Chain rule for matrices in index notation

chain ruleindex-notationmatricesmatrix-calculus

Consider recursive relations
$$
\textbf{H}^t=\sigma(\textbf{Z}^t)
$$

$$
\textbf{Z}^t=\textbf{A}\textbf{H}^{t-1}\textbf{W}^t
$$

where $\textbf{Z}^t\in\mathbb{R}^{m\times n_t}$, $\textbf{A}\in\mathbb{R}^{m\times m}$, $\textbf{H}^{t-1}\in\mathbb{R}^{m\times o_t}$, $\textbf{W}^t\in\mathbb{R}^{o_t\times n_t}$, $\sigma$ is an element-wise function, and $1\leq t\leq T$. Also, let
$$
L=f(\textbf{Z}^T)
$$

where $L\in \mathbb{R}$, and $f$ is a function $f:\mathbb R ^ {m\times n_T}\rightarrow \mathbb R$

Problem:

Given $\textbf{e}^T:=\partial L/\partial \textbf{Z}^T$, derive a recursive relation to compute $\textbf{e}^t:=\partial L/\partial \textbf{Z}^t$ for $1\leq t < T$.


My attempt:

We can write the recursive relation
$$
\frac{\partial L}{\partial \textbf{Z}^{t-1}}=\frac{\partial L}{\partial \textbf{Z}^t} \frac{\partial \textbf{Z}^t}{\partial \textbf{H}^{t-1}} \frac{\partial \textbf{H}^{t-1}}{\partial \textbf{Z}^{t-1}}
$$

We can write this in index notation as
\begin{equation}
\frac{\partial L}{\partial Z^{t-1}_{pq}}=\sum_{i,j}\sum_{k,l}\frac{\partial L}{\partial Z^t_{ij}} \frac{\partial Z^t_{ij}}{\partial H^{t-1}_{kl}} \frac{\partial H^{t-1}_{kl}}{\partial Z^{t-1}_{pq}}
\label{eq:1}
\end{equation}

Writing the equation for $\textbf{Z}^t$ in index notation,
$$
Z_{i j}^t=\sum_{k, l} A_{i k} H_{k l}^{t-1} W_{l j}^t
$$

we can derive
$$
\frac{\partial Z^t_{ij}}{\partial H_{kl}^{t-1}}=A_{ik}W_{lj}^t
$$

Plugging this back into the recursive relation, we can write
$$
e^{t-1}_{pq}=\sum_{i,j}\sum_{k,l}e^{t}_{ij} A_{ik}W_{lj}^t \frac{\partial H^{t-1}_{kl}}{\partial Z^{t-1}_{pq}}
$$


Questions:

  1. Is my index notation representation of the chain rule ($\partial L/\partial Z^{t-1}_{pq}$) correct?
  2. I’m having a hard time deriving $\partial H^{t-1}_{kl}/\partial Z^{t-1}_{pq}$ in index notation and finding the final relation for $e_{pq}^{t-1}$.
  3. I’m also having trouble turning this into matrix representation for $\textbf{e}^{t-1}$.

Best Answer

$ \def\l{\lambda}\def\s{\sigma}\def\sp{\s^\prime} \def\o{{\tt1}}\def\p{\partial} \def\E{{\cal E}} \def\LR#1{\left(#1\right)} \def\op#1{\operatorname{#1}} \def\trace#1{\op{Tr}\LR{#1}} \def\qiq{\quad\implies\quad} \def\grad#1#2{\frac{\p #1}{\p #2}} \def\c#1{\color{red}{#1}} \def\CLR#1{\c{\LR{#1}}} $Your calculations are correct, however as you have discovered it is often difficult to apply the chain rule in matrix calculus because it requires awkward quantities which are not vectors or matrices but higher-order tensors.

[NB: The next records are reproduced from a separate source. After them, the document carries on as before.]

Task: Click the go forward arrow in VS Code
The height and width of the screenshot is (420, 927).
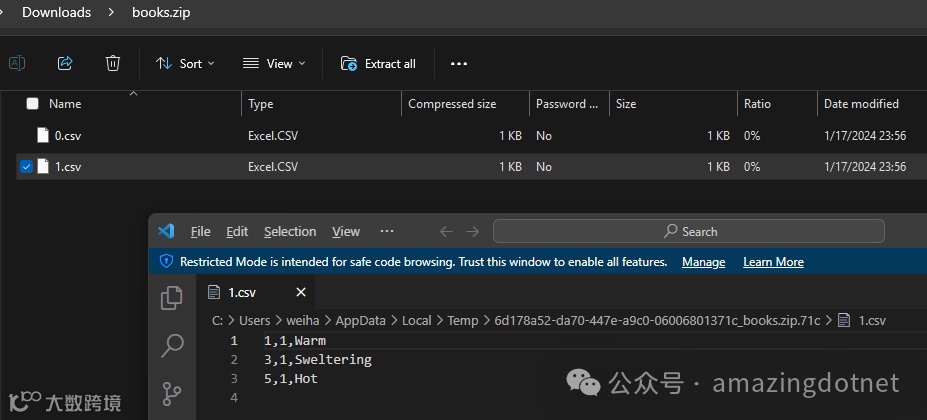Action: coord(474,231)
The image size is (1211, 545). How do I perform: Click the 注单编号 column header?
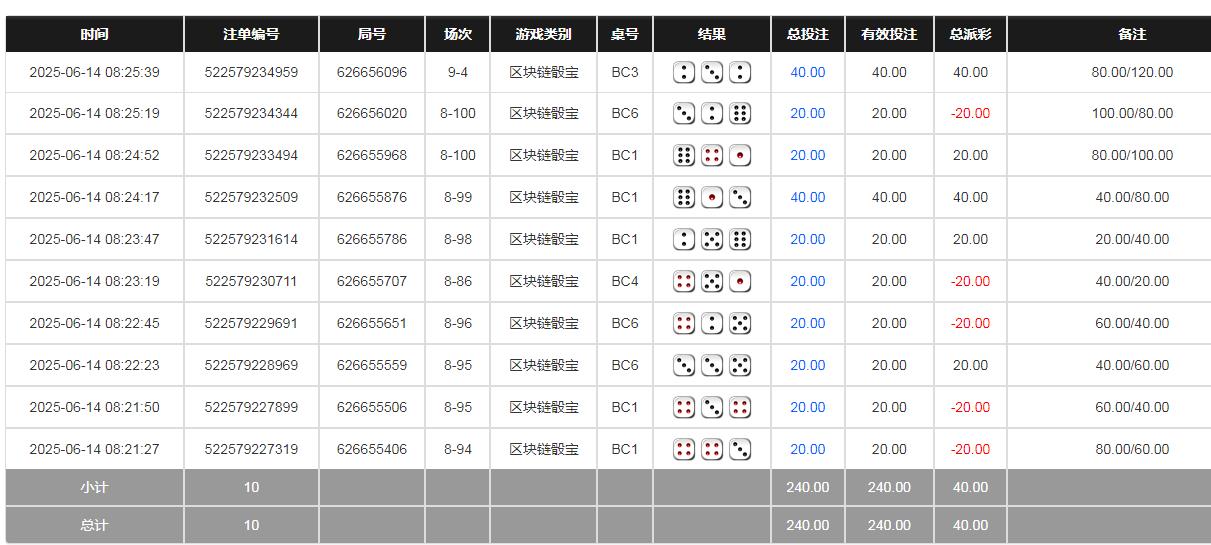click(251, 34)
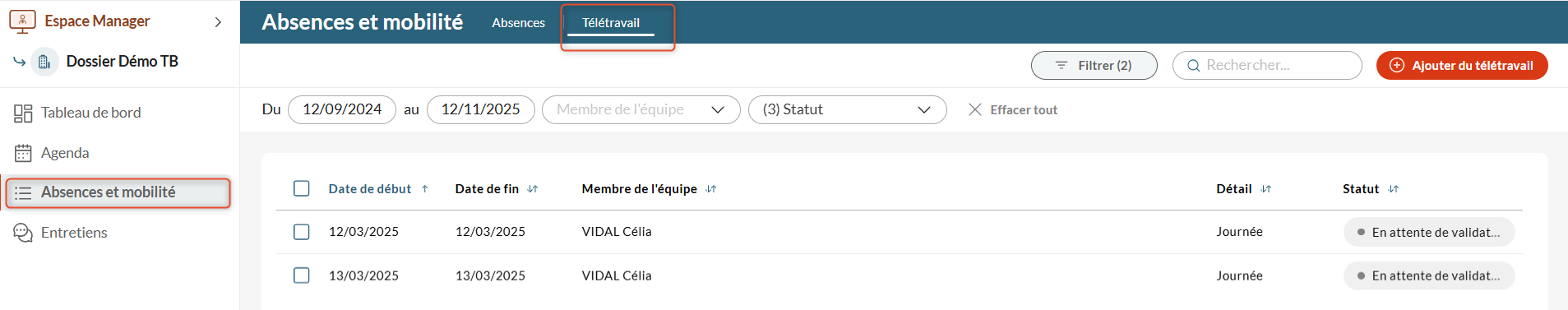Sort by Membre de l'équipe column icon
The width and height of the screenshot is (1568, 310).
711,189

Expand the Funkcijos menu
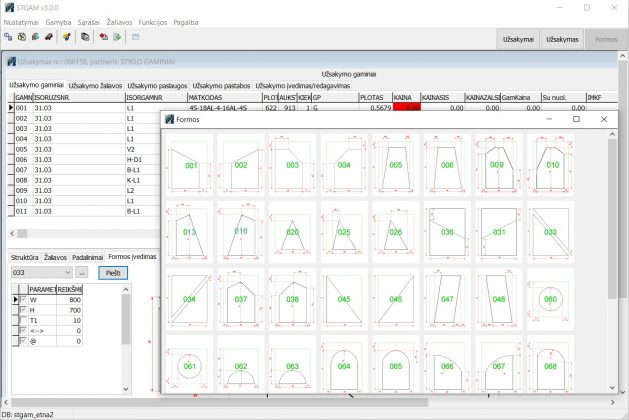click(x=153, y=20)
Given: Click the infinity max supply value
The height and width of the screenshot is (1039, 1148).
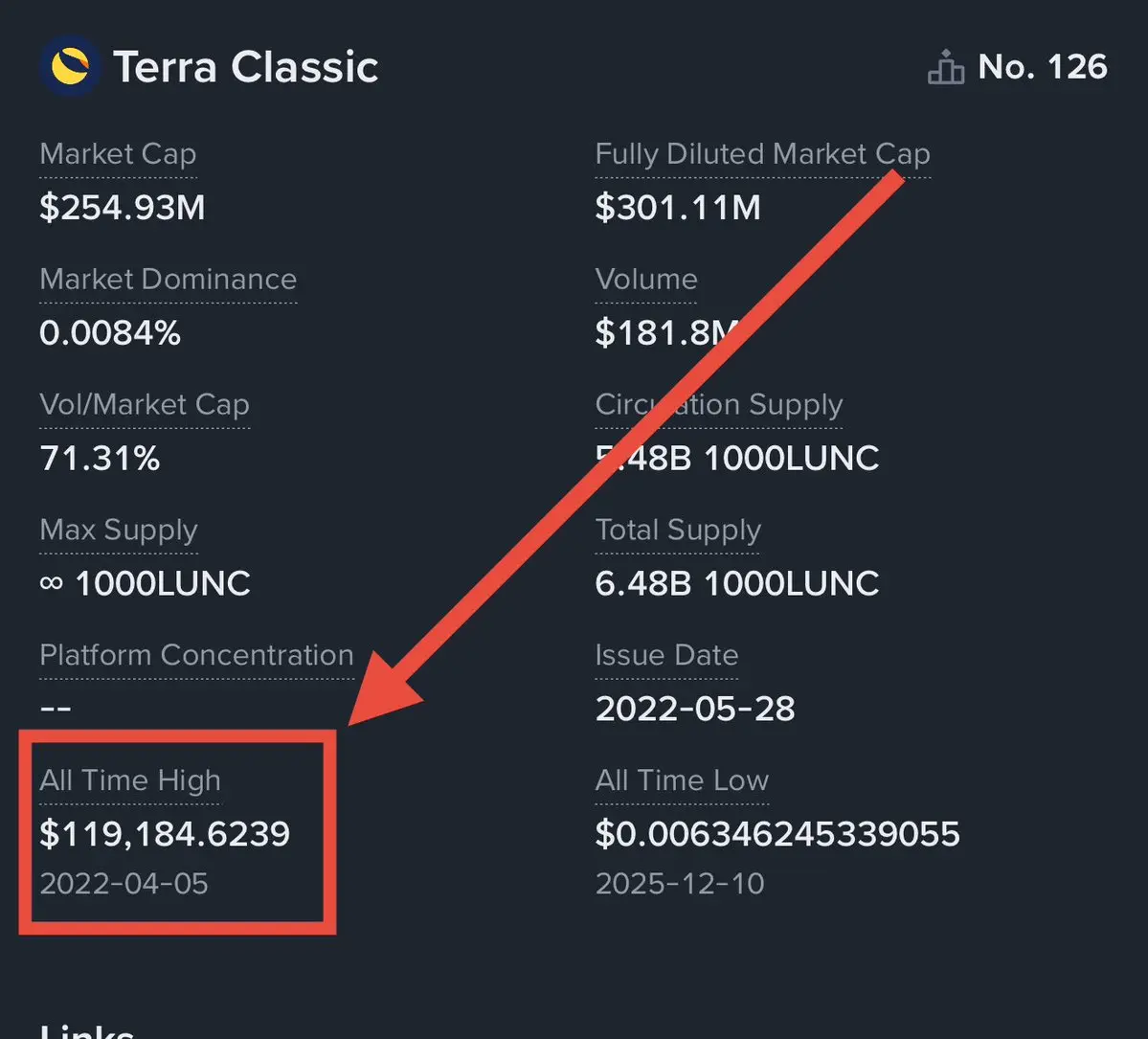Looking at the screenshot, I should click(145, 583).
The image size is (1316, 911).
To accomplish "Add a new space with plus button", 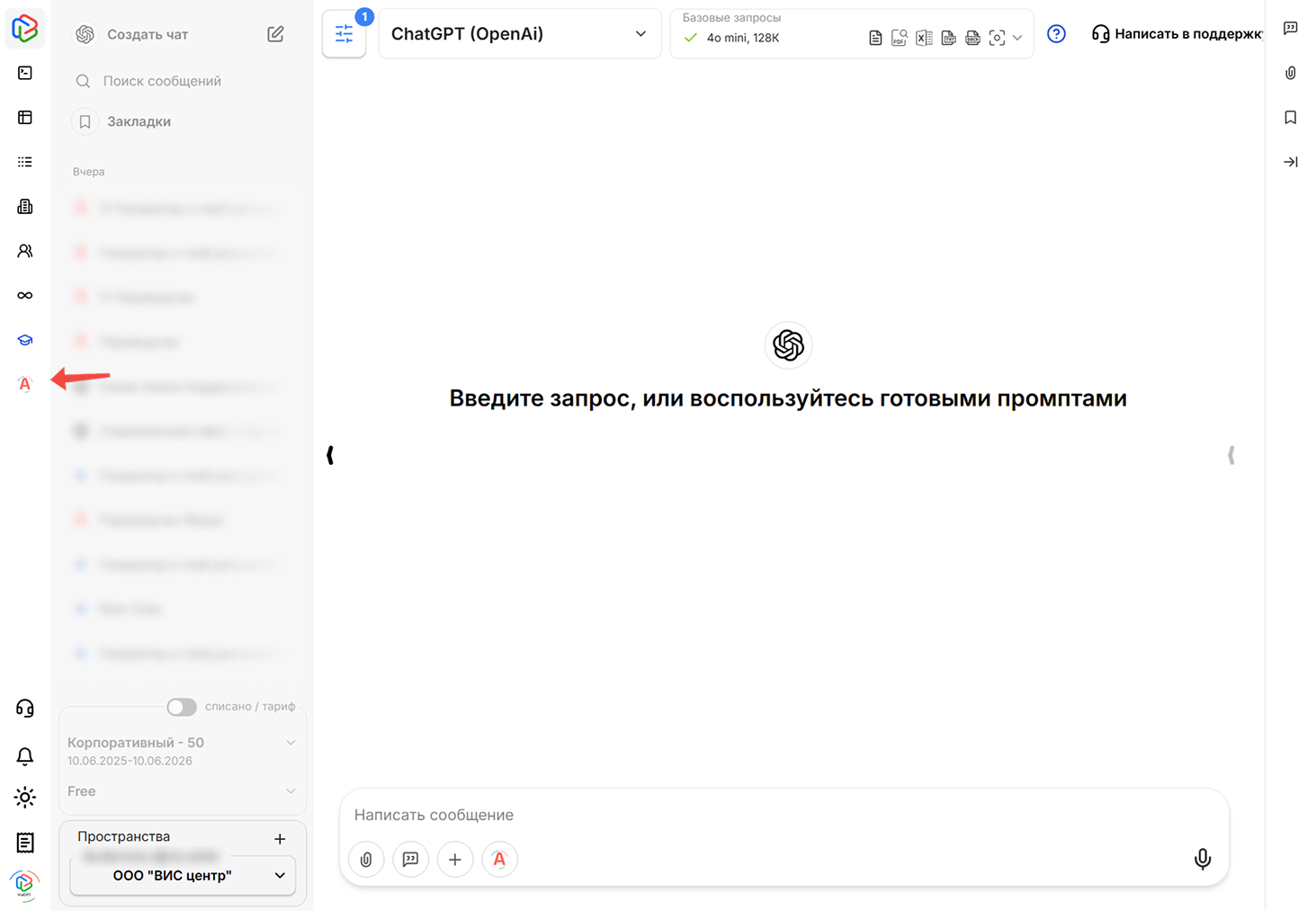I will tap(280, 838).
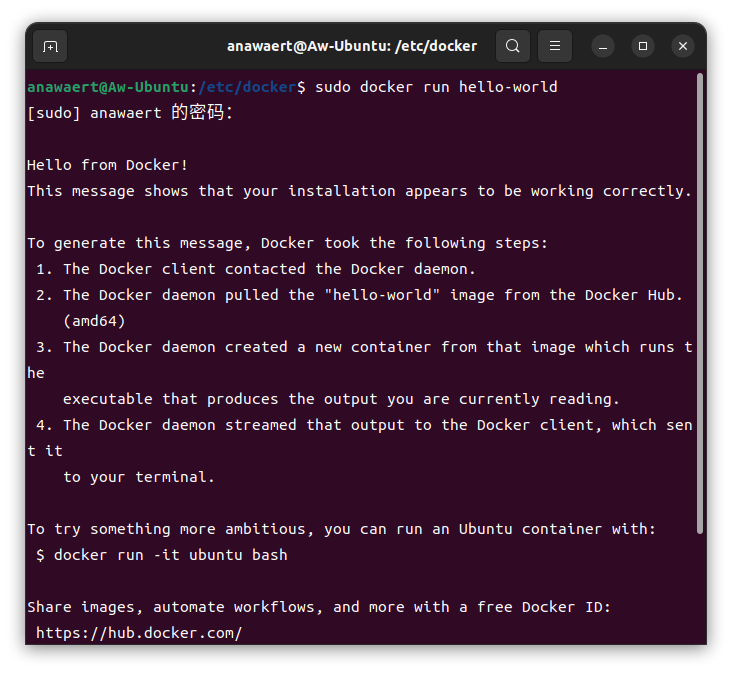This screenshot has height=673, width=732.
Task: Click the terminal's vertical scrollbar
Action: tap(700, 300)
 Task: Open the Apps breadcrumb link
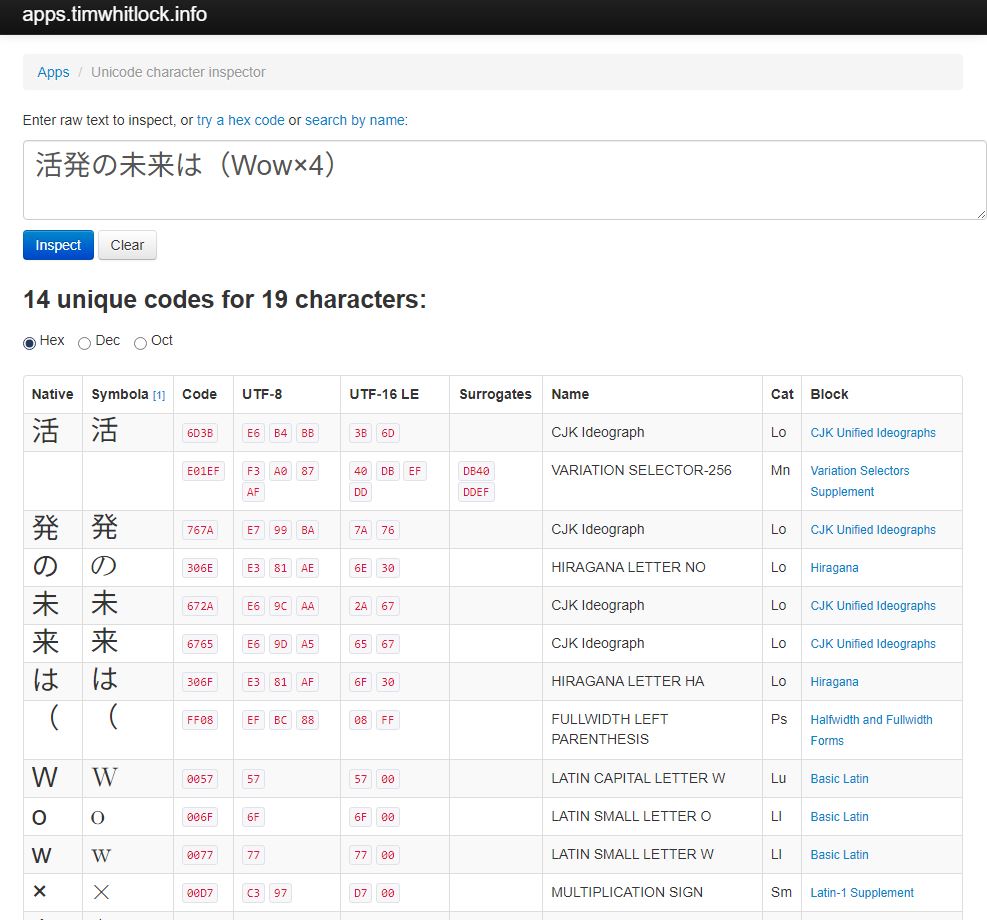(x=53, y=72)
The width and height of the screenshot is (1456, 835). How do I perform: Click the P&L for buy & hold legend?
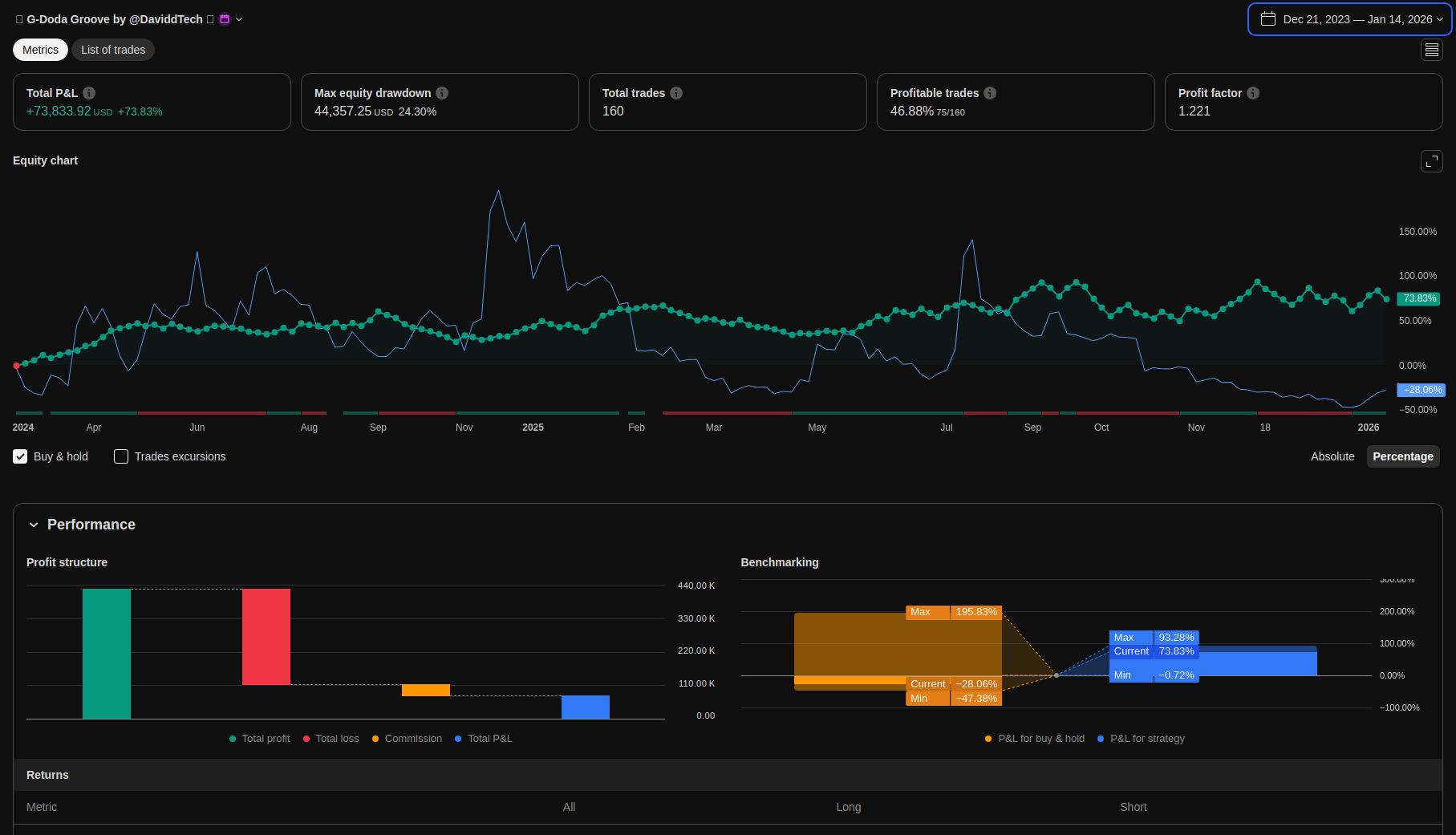click(x=1034, y=739)
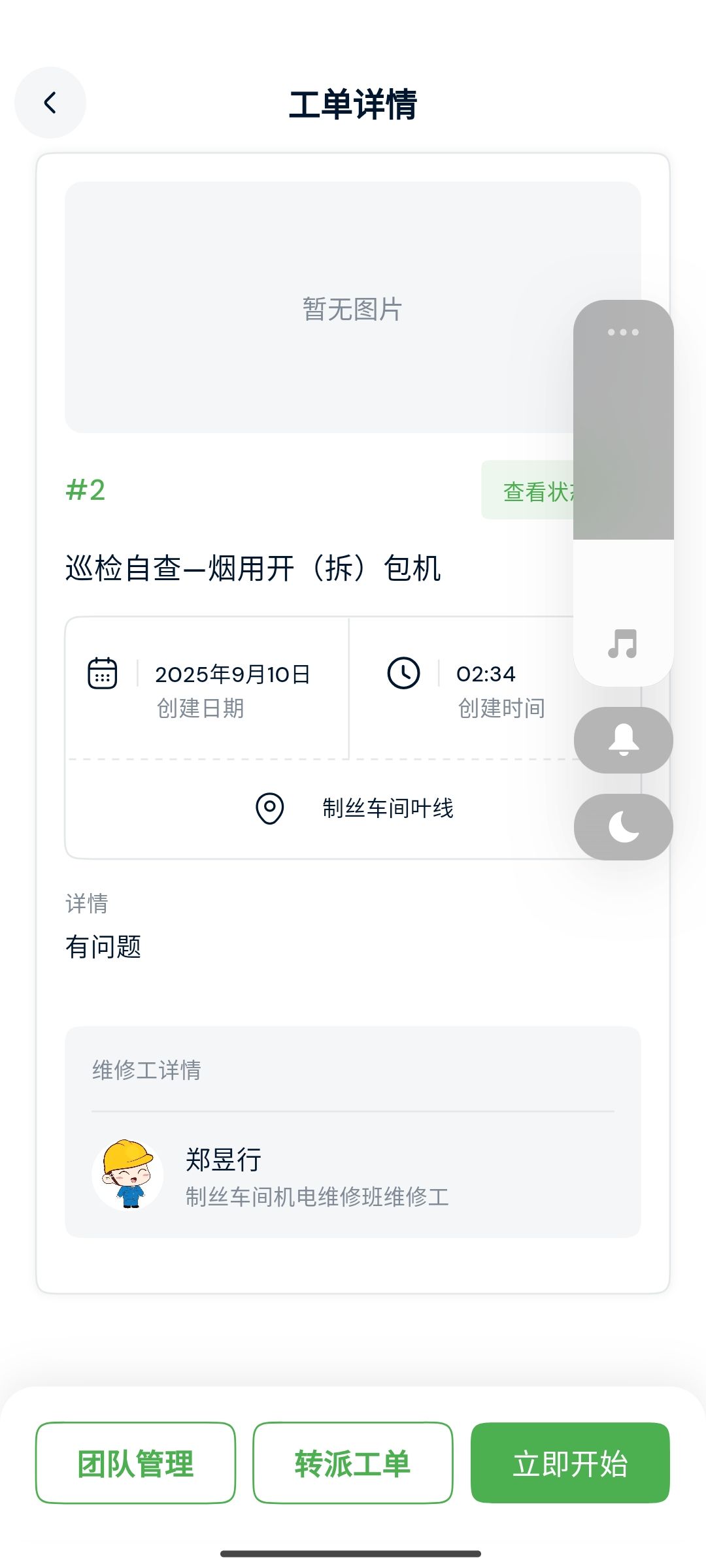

Furthermore, these tensors are not particularly interesting. They are purely calculational devices.

Differentials are a better approach for matrix calculus. The differential of a matrix behaves like a matrix. In particular, it obeys all of the rules of matrix algebra.

While index notation is a very powerful tool, if you're just dealing with scalars, vectors, and matrices it is usually easier to use standard matrix notation. In addition, omitting component indexes allows us to use subscripts as the layer indicator. And omitting all of those $\large\Sigma$ summations is easier on the eyes.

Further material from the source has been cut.